Afganistan'da Taliban sonrası dönemi kuran Bonn Konferansı'ndan günümüze kadar geçen 8 yıl, hayal kırıklığı dışında sonuç üretmeyen bir dizi uluslararası girişime şahit oldu. Ancak kesin olan Afganistan'ın geleceğinin artık bir uluslararası proje olduğu ve bu projenin daha özenli bir şekilde yürütülmesi gerektiği. Uluslararası toplumun son girişimi 28 Ocak'ta Londra'da toplanan zirve oldu. Londra zirvesinin hedefi Afganistan'da askeri tedbirlerin yanı sıra yönetim, yeniden inşa ve kalkınma hedefli yeni bir hamle ile ülkeyi düzlüğe çıkarmak. Bu amaçla toplanan zirveden ana hatlarıyla üç sonucun çıktığı söylenebilir. Zirvede işgal güçlerine karşı savaşan gruplarla görüşmelerin gerçekleşmesi için net bir irade oluştu.

Verilen Malzeme
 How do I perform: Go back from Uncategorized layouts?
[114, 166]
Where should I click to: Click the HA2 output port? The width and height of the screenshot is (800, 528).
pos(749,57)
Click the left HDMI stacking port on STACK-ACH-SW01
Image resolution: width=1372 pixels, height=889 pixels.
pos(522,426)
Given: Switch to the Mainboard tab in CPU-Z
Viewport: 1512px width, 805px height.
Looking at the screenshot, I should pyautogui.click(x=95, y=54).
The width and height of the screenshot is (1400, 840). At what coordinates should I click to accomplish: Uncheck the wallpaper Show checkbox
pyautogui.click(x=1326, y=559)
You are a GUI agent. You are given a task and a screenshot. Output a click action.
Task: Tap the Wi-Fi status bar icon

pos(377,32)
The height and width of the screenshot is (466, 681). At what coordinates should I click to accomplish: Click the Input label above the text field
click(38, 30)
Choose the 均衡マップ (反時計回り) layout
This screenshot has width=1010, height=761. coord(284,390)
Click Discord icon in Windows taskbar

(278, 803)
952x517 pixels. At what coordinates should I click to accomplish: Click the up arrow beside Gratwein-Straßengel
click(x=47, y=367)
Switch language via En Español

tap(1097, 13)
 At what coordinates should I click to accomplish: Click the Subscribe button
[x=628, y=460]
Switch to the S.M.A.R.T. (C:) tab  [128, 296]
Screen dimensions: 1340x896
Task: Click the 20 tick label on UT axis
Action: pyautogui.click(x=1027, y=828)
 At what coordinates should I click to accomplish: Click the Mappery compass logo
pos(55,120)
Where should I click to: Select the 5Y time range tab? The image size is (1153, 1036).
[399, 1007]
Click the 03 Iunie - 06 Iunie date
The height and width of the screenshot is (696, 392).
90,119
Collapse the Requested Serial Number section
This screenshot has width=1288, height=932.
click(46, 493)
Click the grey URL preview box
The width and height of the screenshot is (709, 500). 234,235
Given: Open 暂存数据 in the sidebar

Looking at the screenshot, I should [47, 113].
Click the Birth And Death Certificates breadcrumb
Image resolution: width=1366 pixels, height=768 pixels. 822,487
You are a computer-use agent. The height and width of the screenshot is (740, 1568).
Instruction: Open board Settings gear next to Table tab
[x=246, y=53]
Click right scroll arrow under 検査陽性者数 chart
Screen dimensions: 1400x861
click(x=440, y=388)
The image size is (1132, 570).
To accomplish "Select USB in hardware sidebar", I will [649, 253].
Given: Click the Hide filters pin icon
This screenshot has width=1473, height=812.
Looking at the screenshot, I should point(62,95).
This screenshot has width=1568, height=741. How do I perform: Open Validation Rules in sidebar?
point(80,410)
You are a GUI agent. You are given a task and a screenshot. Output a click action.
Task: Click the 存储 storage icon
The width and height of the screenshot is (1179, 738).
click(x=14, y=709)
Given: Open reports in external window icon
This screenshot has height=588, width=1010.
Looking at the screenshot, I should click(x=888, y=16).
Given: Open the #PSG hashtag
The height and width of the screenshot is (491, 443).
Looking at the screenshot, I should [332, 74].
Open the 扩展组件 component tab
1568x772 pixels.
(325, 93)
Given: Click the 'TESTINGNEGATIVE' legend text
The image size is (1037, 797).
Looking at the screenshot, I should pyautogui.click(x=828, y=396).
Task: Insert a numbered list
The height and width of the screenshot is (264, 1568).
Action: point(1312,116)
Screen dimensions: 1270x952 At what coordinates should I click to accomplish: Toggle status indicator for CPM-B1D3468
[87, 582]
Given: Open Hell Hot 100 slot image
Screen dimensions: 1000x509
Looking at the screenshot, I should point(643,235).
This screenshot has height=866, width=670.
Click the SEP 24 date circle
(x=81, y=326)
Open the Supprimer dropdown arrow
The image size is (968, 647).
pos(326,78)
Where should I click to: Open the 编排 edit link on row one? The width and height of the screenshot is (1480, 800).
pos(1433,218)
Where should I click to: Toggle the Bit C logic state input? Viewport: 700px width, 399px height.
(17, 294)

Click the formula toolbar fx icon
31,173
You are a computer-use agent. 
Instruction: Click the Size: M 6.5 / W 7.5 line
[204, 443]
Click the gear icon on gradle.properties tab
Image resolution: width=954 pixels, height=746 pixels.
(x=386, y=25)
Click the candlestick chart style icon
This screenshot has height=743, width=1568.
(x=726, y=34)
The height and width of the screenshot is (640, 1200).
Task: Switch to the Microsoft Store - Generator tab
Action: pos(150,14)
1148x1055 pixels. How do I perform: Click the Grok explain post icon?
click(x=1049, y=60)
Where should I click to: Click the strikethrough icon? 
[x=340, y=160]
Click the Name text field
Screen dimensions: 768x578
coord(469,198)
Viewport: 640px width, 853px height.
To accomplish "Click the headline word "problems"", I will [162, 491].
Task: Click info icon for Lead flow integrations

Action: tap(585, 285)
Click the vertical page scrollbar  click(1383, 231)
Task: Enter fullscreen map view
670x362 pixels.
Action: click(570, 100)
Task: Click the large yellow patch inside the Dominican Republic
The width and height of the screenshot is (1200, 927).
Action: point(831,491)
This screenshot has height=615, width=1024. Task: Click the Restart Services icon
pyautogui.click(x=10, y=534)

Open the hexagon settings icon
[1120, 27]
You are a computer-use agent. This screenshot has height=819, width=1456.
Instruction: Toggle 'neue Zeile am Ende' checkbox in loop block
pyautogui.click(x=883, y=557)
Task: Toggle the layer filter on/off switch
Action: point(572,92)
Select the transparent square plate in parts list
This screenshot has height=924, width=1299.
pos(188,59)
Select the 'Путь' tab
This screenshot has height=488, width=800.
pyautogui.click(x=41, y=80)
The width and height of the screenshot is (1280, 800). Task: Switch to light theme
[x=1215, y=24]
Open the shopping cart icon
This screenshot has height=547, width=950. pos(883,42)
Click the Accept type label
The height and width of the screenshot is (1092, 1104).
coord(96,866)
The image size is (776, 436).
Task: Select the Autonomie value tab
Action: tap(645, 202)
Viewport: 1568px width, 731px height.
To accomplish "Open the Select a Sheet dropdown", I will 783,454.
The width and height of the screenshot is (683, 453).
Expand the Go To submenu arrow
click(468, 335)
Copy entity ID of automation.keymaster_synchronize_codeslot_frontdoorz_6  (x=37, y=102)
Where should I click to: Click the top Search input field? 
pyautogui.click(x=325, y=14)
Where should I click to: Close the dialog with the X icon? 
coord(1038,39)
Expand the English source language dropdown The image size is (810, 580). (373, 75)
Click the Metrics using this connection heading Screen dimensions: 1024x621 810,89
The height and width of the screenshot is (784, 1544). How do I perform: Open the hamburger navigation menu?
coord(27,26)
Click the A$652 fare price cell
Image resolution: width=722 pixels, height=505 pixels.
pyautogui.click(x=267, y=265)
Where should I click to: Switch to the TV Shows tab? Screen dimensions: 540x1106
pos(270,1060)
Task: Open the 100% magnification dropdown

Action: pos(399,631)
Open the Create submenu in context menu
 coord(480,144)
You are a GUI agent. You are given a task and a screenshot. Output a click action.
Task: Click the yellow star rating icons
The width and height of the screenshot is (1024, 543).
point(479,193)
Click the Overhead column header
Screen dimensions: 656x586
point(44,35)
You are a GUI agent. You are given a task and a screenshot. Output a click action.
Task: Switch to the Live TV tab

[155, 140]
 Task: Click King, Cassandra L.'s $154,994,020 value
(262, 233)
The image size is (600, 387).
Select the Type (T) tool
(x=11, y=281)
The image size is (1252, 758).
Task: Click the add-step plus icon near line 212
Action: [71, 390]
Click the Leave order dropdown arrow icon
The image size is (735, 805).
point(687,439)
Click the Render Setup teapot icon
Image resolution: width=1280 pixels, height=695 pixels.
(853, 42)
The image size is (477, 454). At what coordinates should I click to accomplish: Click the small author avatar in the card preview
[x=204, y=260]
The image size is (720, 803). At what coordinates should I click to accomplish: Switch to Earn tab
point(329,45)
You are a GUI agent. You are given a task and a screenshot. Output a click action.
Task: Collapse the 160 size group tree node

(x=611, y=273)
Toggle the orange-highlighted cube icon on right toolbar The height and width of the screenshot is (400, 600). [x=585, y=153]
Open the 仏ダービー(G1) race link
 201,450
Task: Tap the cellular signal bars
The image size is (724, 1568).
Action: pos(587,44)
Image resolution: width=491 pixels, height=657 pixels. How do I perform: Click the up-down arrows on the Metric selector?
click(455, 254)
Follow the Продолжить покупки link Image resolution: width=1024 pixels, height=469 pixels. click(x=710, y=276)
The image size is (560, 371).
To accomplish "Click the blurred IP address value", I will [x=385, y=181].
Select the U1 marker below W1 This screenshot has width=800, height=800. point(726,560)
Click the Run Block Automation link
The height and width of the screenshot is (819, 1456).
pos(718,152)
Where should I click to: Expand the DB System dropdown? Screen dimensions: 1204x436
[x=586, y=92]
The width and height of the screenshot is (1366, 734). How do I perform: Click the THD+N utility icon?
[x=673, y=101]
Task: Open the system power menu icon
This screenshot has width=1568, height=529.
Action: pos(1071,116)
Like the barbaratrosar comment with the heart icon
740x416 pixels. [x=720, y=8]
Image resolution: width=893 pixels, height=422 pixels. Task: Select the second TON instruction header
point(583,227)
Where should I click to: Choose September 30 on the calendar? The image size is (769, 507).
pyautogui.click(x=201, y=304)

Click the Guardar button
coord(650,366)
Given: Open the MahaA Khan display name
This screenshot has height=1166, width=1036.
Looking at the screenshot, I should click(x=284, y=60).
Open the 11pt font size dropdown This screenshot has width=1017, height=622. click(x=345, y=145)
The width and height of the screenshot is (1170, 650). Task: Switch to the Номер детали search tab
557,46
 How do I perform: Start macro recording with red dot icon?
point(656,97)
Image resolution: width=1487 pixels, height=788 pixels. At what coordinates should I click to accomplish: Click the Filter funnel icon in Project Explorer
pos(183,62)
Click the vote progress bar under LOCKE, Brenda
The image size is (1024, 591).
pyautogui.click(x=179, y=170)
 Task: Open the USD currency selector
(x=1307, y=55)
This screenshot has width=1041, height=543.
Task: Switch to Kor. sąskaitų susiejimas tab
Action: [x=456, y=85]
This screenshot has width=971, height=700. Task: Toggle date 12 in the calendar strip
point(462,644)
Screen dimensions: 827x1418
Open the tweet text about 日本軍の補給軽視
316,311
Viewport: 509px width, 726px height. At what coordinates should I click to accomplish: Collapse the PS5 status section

İstenen İşlem
Afganistan hakkındaki metni "Afganistan'da Taliban sonrası" ifadesinden başlayarak "bir irade oluştu." ifadesine kadar, bu ifade de dahil olmak üzere yeniden yazın ve bu bölümde "hayal kırıklığı" ifadesini "düş kırıklığı" olarak değiştirin.

Eksiksiz Çözüm
Afganistan'da Taliban sonrası dönemi kuran Bonn Konferansı'ndan günümüze kadar geçen 8 yıl, düş kırıklığı dışında sonuç üretmeyen bir dizi uluslararası girişime şahit oldu. Ancak kesin olan Afganistan'ın geleceğinin artık bir uluslararası proje olduğu ve bu projenin daha özenli bir şekilde yürütülmesi gerektiği. Uluslararası toplumun son girişimi 28 Ocak'ta Londra'da toplanan zirve oldu. Londra zirvesinin hedefi Afganistan'da askeri tedbirlerin yanı sıra yönetim, yeniden inşa ve kalkınma hedefli yeni bir hamle ile ülkeyi düzlüğe çıkarmak. Bu amaçla toplanan zirveden ana hatlarıyla üç sonucun çıktığı söylenebilir. Zirvede işgal güçlerine karşı savaşan gruplarla görüşmelerin gerçekleşmesi için net bir irade oluştu.